* [Problem requirements] Find the lines in the records that carry the word "thumbnail". Copy each one.

** Input for this task follows **

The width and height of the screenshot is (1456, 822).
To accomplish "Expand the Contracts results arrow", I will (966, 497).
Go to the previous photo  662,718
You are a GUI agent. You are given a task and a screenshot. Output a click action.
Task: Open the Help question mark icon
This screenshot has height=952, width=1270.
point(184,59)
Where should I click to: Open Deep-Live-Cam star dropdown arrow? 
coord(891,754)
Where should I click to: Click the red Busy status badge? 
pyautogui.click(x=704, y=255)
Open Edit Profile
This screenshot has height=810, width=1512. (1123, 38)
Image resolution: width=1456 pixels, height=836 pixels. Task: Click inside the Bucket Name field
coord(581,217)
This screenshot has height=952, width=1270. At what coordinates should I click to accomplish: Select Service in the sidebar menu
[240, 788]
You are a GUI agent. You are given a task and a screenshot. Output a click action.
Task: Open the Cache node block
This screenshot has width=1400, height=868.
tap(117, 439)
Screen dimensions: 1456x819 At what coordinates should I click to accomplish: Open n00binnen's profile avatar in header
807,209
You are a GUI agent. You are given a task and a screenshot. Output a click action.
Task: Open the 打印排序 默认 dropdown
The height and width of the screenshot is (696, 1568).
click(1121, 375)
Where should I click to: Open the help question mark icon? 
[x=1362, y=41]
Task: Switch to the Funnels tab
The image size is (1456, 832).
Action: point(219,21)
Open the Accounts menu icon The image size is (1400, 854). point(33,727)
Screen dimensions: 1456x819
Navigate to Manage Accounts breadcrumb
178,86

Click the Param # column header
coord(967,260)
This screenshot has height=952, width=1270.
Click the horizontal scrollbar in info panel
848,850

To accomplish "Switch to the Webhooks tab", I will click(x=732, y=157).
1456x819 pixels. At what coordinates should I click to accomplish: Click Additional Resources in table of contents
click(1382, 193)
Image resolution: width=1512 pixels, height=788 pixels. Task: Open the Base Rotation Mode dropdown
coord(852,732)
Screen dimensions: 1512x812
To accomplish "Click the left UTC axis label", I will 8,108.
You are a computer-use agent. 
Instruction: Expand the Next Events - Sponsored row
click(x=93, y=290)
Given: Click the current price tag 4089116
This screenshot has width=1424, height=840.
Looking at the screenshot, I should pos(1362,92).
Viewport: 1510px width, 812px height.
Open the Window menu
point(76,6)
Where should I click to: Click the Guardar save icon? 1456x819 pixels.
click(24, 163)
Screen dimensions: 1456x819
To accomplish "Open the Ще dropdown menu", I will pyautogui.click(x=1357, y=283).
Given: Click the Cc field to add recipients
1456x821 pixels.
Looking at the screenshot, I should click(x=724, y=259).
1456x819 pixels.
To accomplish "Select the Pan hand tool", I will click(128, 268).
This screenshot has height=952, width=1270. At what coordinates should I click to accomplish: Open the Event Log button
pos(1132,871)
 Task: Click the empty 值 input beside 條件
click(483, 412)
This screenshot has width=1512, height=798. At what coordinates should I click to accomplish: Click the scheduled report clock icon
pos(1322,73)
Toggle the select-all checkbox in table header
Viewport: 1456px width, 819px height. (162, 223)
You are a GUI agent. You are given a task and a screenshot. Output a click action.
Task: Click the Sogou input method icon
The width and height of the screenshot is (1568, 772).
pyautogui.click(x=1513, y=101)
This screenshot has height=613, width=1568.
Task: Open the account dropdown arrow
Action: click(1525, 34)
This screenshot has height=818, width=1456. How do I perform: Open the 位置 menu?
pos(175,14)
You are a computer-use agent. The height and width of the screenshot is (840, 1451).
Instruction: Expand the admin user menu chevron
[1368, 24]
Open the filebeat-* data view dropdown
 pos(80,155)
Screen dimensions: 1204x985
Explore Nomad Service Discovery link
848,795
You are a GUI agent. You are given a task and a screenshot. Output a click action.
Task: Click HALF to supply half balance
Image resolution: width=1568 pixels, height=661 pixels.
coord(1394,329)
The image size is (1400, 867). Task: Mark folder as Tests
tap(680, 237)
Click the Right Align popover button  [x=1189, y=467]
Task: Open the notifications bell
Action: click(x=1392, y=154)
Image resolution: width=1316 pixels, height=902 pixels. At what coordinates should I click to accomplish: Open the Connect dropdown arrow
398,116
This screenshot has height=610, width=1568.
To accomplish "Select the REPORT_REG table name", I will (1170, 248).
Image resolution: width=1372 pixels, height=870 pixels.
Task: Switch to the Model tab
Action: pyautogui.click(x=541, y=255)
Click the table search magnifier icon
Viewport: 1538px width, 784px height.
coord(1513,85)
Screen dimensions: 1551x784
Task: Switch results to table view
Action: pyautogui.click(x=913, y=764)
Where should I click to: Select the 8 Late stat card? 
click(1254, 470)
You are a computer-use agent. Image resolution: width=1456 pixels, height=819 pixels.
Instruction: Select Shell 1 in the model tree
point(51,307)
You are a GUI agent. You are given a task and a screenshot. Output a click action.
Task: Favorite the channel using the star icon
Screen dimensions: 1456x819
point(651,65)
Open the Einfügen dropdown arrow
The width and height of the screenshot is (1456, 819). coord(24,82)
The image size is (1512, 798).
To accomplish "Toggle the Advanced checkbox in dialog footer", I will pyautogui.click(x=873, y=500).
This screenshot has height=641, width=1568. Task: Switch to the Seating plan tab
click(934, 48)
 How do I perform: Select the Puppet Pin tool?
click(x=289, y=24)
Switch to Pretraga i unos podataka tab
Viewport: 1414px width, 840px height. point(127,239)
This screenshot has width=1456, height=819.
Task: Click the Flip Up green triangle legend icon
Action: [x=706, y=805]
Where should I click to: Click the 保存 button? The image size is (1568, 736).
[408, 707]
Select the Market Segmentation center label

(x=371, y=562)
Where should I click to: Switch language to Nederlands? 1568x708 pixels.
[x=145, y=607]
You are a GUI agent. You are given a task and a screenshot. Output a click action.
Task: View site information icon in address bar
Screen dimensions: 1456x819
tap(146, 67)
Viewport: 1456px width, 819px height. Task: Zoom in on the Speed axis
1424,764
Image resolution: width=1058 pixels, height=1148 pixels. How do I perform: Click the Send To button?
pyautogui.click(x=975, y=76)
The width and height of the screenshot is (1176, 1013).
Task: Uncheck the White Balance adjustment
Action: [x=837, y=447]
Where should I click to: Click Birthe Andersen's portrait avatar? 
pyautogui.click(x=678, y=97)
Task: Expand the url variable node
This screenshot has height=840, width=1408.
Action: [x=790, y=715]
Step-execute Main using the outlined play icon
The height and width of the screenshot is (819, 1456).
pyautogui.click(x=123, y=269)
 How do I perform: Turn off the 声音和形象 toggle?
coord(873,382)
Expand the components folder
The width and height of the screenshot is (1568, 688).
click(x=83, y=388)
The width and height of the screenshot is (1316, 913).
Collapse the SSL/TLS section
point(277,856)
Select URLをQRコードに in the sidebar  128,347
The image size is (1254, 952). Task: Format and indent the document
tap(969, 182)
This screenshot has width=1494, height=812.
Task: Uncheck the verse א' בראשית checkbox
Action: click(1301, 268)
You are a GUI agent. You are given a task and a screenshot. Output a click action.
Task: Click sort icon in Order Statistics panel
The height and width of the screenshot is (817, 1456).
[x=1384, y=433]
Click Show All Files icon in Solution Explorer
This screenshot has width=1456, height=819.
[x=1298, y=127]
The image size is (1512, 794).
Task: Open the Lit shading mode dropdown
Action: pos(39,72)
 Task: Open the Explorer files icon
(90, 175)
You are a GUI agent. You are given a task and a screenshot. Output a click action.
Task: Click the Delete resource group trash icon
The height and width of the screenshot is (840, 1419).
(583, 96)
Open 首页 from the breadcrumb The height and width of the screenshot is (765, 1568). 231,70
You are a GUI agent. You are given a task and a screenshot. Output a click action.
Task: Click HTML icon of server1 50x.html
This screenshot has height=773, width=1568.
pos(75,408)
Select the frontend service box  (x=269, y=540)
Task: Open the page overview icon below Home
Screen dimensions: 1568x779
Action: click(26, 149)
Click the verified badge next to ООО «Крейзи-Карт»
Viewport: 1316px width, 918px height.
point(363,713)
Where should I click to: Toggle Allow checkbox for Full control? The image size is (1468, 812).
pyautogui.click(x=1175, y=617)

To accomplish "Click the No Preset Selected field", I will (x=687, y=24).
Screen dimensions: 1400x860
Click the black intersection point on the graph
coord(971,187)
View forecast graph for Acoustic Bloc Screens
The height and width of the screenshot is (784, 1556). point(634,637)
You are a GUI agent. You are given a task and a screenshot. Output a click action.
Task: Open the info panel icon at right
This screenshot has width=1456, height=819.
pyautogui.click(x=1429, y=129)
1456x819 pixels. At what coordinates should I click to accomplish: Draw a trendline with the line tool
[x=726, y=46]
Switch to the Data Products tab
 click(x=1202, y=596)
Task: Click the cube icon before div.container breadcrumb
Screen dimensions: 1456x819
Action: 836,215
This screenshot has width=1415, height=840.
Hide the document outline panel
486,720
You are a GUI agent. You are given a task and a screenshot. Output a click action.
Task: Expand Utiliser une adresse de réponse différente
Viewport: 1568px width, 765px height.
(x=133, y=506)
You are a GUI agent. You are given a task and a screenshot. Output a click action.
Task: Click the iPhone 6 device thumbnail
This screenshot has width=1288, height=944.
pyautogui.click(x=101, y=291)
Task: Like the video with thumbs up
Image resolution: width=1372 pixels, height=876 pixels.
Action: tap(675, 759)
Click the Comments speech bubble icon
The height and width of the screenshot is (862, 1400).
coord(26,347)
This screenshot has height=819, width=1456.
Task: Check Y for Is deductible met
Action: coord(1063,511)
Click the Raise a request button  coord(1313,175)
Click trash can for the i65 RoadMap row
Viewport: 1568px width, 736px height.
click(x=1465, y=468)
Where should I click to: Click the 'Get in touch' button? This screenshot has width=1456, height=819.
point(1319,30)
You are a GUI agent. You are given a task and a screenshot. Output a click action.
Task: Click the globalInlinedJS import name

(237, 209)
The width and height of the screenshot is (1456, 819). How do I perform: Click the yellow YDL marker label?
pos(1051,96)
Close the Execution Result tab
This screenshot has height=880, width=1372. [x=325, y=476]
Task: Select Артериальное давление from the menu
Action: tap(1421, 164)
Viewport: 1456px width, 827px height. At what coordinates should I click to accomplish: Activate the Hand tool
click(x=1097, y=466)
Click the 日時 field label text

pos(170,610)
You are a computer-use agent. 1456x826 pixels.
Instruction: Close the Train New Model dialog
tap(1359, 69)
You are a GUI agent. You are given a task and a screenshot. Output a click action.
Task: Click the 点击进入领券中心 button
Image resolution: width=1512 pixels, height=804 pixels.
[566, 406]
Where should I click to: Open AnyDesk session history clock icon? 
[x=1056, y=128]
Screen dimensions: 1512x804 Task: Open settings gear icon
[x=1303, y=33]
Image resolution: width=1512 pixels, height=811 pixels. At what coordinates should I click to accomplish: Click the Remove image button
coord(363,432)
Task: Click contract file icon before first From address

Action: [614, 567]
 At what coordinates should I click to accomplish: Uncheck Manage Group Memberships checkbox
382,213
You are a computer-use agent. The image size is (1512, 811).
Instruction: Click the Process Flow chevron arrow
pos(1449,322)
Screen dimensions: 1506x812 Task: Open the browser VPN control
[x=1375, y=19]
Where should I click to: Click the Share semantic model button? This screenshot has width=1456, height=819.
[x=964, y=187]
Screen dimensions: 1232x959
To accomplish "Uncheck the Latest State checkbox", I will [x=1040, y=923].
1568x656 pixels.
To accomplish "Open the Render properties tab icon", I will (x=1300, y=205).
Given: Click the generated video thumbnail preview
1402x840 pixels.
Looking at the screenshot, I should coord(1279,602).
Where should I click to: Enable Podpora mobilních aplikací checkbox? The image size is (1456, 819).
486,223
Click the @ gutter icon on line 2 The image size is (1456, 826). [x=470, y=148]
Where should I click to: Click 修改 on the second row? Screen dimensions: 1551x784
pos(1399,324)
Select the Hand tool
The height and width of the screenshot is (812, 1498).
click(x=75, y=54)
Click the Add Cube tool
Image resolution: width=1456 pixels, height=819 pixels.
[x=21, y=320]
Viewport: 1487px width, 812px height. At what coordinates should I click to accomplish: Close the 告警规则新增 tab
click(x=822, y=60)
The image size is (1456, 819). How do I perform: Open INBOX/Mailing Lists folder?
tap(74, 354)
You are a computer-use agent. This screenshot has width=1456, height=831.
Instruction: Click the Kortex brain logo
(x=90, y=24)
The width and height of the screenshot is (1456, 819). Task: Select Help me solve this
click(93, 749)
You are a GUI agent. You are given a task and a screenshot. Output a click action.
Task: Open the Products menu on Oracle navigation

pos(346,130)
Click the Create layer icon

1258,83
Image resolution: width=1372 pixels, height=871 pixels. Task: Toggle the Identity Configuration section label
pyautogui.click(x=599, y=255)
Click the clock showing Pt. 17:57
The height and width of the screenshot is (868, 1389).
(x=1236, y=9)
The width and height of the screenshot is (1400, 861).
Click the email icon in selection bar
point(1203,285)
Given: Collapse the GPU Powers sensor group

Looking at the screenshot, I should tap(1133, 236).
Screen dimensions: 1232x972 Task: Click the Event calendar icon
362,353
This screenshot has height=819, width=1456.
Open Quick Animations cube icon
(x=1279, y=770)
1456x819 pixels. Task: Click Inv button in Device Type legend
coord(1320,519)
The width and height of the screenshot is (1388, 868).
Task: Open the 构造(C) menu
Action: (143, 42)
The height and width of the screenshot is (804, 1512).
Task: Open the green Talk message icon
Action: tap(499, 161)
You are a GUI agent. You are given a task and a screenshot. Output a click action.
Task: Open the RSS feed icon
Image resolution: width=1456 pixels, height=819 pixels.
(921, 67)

** End of Input for this task **

* [Written answer]
Task: Click the iPhone 6 device thumbnail
Given: Click the generated video thumbnail preview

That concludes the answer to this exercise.